Entries on target coordinates:
'''
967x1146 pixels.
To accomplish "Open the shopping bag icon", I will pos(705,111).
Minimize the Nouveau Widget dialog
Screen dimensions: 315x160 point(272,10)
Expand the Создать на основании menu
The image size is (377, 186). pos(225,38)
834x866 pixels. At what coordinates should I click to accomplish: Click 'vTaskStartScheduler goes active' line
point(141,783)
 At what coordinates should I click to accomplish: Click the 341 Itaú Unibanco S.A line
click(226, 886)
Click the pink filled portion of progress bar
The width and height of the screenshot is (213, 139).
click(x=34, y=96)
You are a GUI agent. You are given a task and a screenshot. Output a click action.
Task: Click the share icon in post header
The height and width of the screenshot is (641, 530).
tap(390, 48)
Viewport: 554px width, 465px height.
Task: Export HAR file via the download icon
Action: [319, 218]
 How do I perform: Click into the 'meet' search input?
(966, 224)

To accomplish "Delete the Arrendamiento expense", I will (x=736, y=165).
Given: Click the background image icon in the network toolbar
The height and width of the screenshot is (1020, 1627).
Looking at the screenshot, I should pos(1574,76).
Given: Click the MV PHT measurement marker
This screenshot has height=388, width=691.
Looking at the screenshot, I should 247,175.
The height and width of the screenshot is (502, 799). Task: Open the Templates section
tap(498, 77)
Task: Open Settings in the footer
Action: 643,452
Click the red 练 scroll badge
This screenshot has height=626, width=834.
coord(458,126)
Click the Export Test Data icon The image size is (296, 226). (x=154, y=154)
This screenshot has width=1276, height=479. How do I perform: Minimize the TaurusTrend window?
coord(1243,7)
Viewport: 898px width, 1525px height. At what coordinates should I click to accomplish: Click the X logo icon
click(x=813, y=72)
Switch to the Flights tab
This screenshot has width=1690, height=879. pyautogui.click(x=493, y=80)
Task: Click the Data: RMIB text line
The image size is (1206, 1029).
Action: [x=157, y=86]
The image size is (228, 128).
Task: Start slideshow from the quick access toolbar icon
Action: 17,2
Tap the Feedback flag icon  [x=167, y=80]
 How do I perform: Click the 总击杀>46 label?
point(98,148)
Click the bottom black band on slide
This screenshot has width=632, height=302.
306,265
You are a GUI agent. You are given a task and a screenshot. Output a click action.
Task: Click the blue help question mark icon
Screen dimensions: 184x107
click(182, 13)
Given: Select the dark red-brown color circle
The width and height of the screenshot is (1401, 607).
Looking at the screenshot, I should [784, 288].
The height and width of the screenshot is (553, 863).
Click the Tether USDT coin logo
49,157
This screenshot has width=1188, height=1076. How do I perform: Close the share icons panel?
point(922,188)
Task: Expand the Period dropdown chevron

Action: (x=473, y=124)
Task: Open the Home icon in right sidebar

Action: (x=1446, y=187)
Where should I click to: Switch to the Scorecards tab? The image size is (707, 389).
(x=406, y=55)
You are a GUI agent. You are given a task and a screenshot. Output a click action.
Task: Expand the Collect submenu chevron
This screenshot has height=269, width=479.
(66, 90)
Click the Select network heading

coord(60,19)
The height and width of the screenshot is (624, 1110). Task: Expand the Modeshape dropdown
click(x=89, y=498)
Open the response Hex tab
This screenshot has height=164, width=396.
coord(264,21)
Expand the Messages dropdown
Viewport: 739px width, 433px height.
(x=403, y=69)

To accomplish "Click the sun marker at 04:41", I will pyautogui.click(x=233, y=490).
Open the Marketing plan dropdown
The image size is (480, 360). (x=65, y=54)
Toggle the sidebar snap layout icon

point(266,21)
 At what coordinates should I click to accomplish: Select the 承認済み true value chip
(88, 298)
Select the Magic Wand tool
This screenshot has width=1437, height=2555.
'''
Task to complete. Copy out, with no changes, the part of the lines above that opens with the line containing "Click the red 练 scroll badge" and closes with the line containing "This screenshot has width=1690, height=879.", including both of those lines.

Response to the exercise.
Click the red 练 scroll badge
This screenshot has height=626, width=834.
coord(458,126)
Click the Export Test Data icon The image size is (296, 226). (x=154, y=154)
This screenshot has width=1276, height=479. How do I perform: Minimize the TaurusTrend window?
coord(1243,7)
Viewport: 898px width, 1525px height. At what coordinates should I click to accomplish: Click the X logo icon
click(x=813, y=72)
Switch to the Flights tab
This screenshot has width=1690, height=879. pyautogui.click(x=493, y=80)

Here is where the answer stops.